Este rayo y esta nube, la virtud de la sangre
y el sordo martirio del latido, la luz en un rosal,
el movimiento intangible de las alas, lo humano
que llora, las palabras como signos de infancia,
telarañas curvilíneas, joyas cuyo engarce crea el sentir,
párpados que abrasan las columnas viejas,
tantas vías de amor en la oruga de los espejos;
porque has llegado como una noria en el trampolín
elíptico, igual que la pregunta entre las ubres, igual
que el clamor de las charcas cuando titila la noche.
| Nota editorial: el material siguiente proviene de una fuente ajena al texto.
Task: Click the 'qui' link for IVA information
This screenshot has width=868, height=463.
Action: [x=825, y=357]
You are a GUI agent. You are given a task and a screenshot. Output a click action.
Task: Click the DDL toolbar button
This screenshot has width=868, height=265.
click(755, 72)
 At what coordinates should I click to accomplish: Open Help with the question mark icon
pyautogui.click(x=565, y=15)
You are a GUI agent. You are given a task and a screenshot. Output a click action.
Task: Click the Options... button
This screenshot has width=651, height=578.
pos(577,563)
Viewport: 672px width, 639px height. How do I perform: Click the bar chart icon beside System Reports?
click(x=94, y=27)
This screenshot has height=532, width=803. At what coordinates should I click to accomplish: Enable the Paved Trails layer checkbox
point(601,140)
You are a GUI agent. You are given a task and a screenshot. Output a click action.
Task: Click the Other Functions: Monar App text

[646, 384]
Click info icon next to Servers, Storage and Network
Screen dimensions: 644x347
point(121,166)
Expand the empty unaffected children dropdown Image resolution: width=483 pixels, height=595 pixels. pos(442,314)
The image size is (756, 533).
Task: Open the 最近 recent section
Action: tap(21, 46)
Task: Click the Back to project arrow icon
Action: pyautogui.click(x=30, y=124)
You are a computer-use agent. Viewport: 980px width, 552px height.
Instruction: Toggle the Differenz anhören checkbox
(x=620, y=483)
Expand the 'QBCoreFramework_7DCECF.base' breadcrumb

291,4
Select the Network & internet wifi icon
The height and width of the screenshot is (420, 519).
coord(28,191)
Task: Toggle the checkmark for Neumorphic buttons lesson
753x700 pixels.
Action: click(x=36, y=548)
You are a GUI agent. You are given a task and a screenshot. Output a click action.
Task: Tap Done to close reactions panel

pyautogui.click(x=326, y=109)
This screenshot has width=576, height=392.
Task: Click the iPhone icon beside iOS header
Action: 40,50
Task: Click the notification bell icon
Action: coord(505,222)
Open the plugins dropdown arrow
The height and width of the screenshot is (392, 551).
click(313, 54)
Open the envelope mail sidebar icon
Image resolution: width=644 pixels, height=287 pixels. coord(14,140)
Caderas perdidas en el rebumbio de las esquinas,
el tráfico mancha las hojas de acanto, los príncipes
azules ya son mar, tritones del ensueño, cálidas
palmeras, la miel del dátil cae como lágrima de oro
en tu nombre. Sorprendida del viento en la playa
te has refugiado en el jardín prohibido, el que imaginaste
en tu rincón de amapolas sin púrpura. Sabes del rumor
que los pájaros anuncian con sinfonía de plata,
son cadáveres los mosquitos bravíos, cuando tu abril
enmascara mi abril dos jaguares se destrozan en la oquedad
para que la luna exhiba su jauría. Al volver al pedestal
que dejaste, las estatuas moverán el pulso de su abrigo,
solo los pliegues, los caballos, el dedo firme de un prócer;
pero no mires a su ardid de marioneta ni a los gorriones
que el insomnio atrae como el hierro atrae a la lid.
Yo soy este silencio que ronronea, el odre de basalto
en el que los campanarios revientan su metal,
la esponja que asume la humedad de tu sexo,
fácil mandrágora del suburbio. Perdóname,
a veces un desliz es una golondrina que huye,
si yo interpreto a tu ángel con las rodillas descarnadas
será desde el pálpito inocente de una raíz bajo la nieve.
Para mí solo existe aquel tiempo en que el orden era una
ciudad marina, la mirada una derrota dulce, lo que no dije
un suvenir perdido en la memoria; algo así como el epitafio
que yo viera en el trasluz de tus ojos antes de conocer el exilio.